P8: Make count a Flag, Not a Command (LOW impact, MEDIUM effort)

Add --count to issues and mrs:

lore issues --count              # replaces: lore count issues
lore mrs --count                 # replaces: lore count mrs
lore notes --count               # replaces: lore count notes

Keep count as a hidden alias for backward compatibility. Removes one top-level command.

P9: Consistent --open Short Flag (LOW impact, TRIVIAL effort)

notes --open lacks the -o shorthand that issues and mrs have. Add it.

P10: Add --sort to search (LOW impact, LOW effort)

search returns ranked results but offers no --sort override. Adding --sort=score,created,updated would bring it in line with issues/mrs/notes.


7. Summary: Proposed Command Tree (After All Changes)

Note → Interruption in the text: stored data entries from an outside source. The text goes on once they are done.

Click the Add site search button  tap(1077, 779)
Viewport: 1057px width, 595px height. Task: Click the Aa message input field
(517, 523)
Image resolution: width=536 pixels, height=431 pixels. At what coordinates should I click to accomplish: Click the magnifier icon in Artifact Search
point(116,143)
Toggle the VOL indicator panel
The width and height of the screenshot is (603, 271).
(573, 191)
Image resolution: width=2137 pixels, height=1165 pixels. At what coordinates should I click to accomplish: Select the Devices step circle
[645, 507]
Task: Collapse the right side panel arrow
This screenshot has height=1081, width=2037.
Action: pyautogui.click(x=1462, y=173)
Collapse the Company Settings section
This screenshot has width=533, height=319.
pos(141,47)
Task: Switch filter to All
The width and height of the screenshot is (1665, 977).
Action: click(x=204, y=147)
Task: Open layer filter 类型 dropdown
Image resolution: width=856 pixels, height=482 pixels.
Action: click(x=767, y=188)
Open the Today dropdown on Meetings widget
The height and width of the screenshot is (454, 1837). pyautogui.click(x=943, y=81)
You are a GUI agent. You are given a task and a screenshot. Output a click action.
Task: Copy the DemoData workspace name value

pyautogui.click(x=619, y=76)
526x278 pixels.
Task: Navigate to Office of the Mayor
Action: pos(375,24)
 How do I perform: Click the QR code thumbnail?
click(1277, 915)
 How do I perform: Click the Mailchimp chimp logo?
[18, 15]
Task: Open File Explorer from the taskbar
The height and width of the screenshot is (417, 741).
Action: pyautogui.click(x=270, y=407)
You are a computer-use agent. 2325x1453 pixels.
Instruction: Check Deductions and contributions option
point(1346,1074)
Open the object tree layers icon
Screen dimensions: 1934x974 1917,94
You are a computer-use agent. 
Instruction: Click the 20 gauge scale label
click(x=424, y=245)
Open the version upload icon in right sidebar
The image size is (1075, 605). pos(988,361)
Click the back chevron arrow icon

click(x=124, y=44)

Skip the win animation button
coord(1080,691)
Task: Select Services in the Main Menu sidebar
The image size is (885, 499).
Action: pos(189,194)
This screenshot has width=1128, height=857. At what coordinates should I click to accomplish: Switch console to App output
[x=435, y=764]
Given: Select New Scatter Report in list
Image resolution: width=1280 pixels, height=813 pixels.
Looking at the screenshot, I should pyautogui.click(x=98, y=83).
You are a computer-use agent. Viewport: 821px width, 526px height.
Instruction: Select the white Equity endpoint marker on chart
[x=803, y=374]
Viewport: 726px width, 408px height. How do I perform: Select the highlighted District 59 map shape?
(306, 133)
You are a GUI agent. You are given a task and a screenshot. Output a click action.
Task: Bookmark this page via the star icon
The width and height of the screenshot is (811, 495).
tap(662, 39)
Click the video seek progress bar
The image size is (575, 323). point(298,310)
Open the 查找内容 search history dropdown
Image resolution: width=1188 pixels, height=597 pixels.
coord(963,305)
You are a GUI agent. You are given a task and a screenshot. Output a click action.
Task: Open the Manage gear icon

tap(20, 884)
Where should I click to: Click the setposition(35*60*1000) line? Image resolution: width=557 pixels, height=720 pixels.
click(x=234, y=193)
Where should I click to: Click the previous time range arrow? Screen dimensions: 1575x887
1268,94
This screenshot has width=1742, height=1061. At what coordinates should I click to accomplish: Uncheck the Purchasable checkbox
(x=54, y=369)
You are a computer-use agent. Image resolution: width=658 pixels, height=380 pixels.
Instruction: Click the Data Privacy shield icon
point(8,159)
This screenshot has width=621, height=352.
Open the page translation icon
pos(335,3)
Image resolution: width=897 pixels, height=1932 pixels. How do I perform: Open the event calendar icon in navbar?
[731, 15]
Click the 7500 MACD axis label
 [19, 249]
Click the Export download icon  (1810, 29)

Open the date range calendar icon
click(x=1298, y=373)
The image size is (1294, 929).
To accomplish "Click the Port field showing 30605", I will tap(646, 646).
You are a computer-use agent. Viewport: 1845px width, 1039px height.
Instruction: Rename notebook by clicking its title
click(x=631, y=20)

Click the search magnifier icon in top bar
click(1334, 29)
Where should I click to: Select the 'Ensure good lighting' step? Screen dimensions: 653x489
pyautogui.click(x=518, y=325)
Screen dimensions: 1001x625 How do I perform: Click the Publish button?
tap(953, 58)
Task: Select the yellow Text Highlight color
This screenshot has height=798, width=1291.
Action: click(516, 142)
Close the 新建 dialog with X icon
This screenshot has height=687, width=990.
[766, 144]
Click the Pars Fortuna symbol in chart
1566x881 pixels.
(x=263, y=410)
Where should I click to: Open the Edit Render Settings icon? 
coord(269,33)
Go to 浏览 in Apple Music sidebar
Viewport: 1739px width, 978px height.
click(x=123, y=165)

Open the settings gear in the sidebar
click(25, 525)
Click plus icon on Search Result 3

If all proposals were adopted, the visible top-level shrinks from 29 -> 21:

Before (29) After (21) Change
issues issues --
mrs mrs --
notes notes --
search search --
timeline timeline --
who who --
me me --
file-history (hidden, alias for trace --flat) merged into trace
trace trace absorbs file-history
drift drift --
related related --
count (hidden, issues --count replaces) absorbed
sync sync --
ingest (hidden) hidden
generate-docs (hidden) hidden
embed (hidden) hidden
status status --
health (merged into doctor) merged
doctor doctor absorbs health
stats index renamed
init init --
auth auth --
token token --
migrate migrate --
cron cron --
robot-docs robot-docs --
completions completions --
version version --

Net reduction: 29 -> 21 visible (-28%). The hidden commands remain fully functional and documented in robot-docs for agents that already use them.

Theoretical basis:

  • Miller's Law -- Humans can hold 7+/-2 items in working memory. 29 commands far exceeds this. Even with help grouping (P1), the sheer count creates decision fatigue. The literature on CLI design (Heroku's "12-Factor CLI", clig.dev's "Command Line Interface Guidelines") recommends 10-15 top-level commands maximum, with grouping or nesting for anything beyond.

  • For LLM agents specifically: Research on tool-use with large tool sets (Schick et al. 2023, Qin et al. 2023) shows that agent accuracy degrades as the tool count increases, roughly following an inverse log curve. Reducing from 29 to 21 commands in the robot-docs manifest would measurably improve agent command selection accuracy.

  • Backward compatibility is free: Since AGENTS.md says "we don't care about backward compatibility," hidden aliases cost nothing and prevent breakage for agents with cached robot-docs.


8. Priority Matrix

Proposal Impact Effort Risk Recommended Order
P1: Help grouping High Trivial None Do first
P3: Singular/plural fix Medium Trivial None Do first
P5: Fix -f collision Medium Trivial None Do first
P9: notes -o shorthand Low Trivial None Do first
P2: Rename stats->index High Low Alias needed Do second
P4: Merge health->doctor Medium Low Alias needed Do second
P7: Hide pipeline stages Low Trivial Needs docs update Do second
P6: Merge file-history->trace Medium Medium Flag design Plan carefully
P8: count -> --count flag Low Medium Compat shim Plan carefully
P10: --sort on search Low Low None When convenient

The "do first" tier is 4 changes that could ship in a single commit with zero risk and immediate ergonomic improvement for both humans and agents.